Predicting production decline is important for planning and developing unconventional assets. The contribution of creep deformation to production decline is still not isolated and quantified. Mineralogy and the total organic carbon (TOC) are known to drive the creep properties of unconventional formations. High creep rates accelerate proppant embedment and can decrease the volume and conductivity of a hydraulic fracture contributing to production decline. This paper presents a multi-disciplinary workflow to model the changes in fracture surface area and conductivity at different time steps after a fracking operation based on creep and embedment rates. The workflow integrates 3 key parts: A petrophysical creep model that predicts creep and embedment rates given total porosity, mineralogy and TOC; flow simulations that provide a lower bound for changes in fracture conductivity with changing proppant concentrations; and fracture simulations that depict a fracture geometry and model proppant distribution in the subsurface after hydraulic stimulation.
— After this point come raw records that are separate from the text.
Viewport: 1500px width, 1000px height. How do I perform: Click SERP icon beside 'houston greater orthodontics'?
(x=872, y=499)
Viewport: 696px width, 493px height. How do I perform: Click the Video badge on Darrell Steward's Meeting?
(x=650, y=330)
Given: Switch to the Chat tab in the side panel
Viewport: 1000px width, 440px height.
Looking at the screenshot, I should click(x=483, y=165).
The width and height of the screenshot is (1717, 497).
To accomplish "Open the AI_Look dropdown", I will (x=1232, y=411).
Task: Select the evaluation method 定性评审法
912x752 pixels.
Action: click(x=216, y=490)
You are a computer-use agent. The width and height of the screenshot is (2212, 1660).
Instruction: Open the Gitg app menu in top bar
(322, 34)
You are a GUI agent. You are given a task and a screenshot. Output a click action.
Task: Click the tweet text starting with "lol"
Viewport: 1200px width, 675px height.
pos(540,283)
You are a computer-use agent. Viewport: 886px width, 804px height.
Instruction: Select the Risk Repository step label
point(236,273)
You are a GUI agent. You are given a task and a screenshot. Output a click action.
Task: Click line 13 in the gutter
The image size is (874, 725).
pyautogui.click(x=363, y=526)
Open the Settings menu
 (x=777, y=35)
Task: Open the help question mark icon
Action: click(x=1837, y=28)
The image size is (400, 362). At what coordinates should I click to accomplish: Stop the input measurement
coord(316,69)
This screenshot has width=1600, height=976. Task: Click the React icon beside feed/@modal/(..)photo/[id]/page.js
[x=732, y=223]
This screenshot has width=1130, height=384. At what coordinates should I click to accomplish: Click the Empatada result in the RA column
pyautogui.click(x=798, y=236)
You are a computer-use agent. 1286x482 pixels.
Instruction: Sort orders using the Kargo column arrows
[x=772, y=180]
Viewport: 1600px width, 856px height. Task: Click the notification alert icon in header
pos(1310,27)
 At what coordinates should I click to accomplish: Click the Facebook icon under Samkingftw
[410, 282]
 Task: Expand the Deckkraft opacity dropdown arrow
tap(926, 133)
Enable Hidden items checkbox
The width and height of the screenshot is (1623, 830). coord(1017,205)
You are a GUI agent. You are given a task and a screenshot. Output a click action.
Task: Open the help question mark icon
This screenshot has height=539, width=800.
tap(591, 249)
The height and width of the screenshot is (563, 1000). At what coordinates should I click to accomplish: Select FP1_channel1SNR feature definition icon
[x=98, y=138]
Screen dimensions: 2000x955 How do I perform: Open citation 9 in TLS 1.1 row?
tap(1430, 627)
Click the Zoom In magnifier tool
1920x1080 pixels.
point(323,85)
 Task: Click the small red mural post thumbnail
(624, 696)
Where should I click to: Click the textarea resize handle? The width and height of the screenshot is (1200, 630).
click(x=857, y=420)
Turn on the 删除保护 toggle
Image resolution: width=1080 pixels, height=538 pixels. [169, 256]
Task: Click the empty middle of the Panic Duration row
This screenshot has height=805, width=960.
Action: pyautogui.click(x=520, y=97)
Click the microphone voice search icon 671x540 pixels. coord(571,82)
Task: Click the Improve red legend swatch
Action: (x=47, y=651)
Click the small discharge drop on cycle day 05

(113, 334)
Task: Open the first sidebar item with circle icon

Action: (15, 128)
The workflow is applied to wells in two unconventional assets. One asset has organic-lean formations while the other has organic-rich ones. Results show that the creep effect and absolute embedment are negligible in TOC-poor formations. TOC-rich formations, on the other hand, manifests a slower decline in creep rates with time. In such formations, attention to formation depletion and changes in effective stresses are needed to better understand embedment. Fracture geometry (dimension and planar nature) and properties (proppant concentration) generated by fracture simulators can also contribute to minimizing and/or masking the effect of embedment on changing a hydraulic fracture volume and conductivity.